**What to work on:**
From the entries that follow, extract each line holding the string "date".
=== Entries provided ===
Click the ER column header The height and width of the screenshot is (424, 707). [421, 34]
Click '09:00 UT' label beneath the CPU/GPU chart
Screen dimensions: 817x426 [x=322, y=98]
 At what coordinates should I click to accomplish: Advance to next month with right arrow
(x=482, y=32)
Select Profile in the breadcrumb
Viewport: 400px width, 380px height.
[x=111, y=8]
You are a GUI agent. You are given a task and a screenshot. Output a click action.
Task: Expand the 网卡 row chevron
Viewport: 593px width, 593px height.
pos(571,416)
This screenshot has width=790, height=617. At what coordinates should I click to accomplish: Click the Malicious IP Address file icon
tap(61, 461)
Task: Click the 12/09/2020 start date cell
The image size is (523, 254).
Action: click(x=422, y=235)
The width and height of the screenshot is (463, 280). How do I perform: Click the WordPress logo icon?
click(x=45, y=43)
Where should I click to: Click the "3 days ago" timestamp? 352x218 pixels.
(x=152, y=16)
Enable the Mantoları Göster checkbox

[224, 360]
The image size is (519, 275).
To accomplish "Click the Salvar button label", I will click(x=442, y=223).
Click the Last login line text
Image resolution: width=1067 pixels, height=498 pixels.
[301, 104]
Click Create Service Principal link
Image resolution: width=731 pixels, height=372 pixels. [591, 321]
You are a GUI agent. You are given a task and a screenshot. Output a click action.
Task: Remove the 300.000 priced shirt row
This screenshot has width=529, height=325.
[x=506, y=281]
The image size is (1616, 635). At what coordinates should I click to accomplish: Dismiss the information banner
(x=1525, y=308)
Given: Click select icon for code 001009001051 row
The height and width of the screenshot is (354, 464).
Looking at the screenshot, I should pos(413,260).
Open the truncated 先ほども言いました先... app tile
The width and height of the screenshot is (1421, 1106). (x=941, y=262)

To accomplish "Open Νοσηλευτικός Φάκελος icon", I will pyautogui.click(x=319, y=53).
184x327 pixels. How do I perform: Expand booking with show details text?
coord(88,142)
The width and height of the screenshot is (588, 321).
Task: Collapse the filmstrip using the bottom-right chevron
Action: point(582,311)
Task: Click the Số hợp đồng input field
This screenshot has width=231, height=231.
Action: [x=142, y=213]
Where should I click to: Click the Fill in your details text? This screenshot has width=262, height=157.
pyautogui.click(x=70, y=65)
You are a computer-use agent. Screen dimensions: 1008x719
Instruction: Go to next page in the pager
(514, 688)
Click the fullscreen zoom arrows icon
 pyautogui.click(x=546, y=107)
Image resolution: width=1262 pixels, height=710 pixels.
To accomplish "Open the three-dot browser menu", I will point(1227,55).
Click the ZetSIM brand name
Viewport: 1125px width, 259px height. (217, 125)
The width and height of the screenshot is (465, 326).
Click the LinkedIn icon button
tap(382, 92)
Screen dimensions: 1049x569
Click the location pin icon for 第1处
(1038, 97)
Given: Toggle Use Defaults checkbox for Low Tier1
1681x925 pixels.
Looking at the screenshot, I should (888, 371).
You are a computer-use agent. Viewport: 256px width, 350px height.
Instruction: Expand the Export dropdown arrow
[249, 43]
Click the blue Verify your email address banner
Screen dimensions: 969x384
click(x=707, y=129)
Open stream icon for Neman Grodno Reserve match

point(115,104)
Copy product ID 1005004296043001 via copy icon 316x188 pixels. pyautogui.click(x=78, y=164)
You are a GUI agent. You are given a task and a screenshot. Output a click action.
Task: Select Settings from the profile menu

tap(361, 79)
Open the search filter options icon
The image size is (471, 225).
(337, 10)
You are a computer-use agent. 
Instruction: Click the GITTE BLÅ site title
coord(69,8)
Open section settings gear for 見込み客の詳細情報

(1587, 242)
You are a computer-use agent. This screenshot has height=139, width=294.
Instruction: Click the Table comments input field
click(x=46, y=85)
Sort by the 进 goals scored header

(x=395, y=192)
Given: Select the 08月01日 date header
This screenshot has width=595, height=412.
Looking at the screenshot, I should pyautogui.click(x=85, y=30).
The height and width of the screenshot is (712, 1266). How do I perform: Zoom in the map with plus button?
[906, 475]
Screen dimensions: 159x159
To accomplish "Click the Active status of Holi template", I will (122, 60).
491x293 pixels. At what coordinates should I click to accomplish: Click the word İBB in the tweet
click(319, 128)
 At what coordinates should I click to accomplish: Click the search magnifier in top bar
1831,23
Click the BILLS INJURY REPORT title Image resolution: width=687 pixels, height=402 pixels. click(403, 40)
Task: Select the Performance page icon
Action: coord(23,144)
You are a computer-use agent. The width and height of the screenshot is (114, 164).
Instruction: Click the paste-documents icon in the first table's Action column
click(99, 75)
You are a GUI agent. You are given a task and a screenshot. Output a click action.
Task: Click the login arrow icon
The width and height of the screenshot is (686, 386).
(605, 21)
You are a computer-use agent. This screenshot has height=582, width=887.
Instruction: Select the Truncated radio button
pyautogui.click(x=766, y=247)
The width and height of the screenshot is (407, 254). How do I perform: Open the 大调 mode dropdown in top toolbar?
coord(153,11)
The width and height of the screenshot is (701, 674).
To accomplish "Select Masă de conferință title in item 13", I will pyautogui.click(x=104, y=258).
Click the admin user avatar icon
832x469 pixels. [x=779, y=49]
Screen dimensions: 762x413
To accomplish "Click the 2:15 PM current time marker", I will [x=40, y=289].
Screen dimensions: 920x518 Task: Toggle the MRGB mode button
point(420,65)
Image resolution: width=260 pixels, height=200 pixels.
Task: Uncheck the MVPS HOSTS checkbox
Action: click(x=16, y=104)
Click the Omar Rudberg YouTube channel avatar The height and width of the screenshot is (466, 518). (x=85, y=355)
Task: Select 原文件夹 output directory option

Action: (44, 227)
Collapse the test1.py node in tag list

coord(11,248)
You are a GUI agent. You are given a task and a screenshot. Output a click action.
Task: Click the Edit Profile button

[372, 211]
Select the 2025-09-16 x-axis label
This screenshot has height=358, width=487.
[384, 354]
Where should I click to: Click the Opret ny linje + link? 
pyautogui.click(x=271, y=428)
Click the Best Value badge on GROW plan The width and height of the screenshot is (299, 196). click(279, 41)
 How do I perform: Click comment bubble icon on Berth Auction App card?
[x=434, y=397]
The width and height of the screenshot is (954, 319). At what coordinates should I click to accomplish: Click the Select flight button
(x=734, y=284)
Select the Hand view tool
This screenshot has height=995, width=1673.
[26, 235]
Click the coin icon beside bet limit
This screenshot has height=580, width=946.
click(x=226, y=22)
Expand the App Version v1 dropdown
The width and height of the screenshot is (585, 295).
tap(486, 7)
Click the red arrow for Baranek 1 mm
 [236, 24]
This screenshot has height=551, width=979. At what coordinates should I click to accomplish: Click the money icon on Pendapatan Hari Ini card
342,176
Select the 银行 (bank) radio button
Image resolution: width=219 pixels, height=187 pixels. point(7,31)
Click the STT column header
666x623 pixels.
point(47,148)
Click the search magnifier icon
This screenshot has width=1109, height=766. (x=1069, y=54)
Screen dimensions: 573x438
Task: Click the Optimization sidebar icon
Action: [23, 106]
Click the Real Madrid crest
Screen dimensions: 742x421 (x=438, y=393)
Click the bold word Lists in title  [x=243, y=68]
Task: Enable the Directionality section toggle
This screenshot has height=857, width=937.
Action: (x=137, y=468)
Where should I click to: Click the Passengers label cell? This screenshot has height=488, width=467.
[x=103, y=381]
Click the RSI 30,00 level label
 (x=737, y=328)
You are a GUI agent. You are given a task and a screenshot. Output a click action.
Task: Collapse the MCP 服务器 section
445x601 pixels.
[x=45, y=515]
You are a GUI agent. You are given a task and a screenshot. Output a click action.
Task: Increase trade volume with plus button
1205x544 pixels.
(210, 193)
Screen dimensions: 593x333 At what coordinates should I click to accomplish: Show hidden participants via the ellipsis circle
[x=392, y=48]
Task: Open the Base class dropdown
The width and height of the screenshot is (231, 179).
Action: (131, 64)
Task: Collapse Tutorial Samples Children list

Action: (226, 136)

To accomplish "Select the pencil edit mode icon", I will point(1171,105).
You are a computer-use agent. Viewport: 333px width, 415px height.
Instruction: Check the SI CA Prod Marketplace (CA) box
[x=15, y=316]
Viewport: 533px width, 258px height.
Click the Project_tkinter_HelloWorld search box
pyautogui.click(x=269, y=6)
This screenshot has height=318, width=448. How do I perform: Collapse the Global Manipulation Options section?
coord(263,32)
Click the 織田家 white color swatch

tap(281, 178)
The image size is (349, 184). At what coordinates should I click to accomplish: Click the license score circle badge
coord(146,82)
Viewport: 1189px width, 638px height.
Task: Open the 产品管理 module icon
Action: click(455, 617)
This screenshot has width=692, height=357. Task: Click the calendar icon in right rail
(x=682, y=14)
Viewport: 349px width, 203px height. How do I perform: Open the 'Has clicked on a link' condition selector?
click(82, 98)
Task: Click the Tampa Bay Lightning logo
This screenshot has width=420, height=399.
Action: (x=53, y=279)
===
**Exercise answer:**
Task: Click the 12/09/2020 start date cell
Given: Select the 08月01日 date header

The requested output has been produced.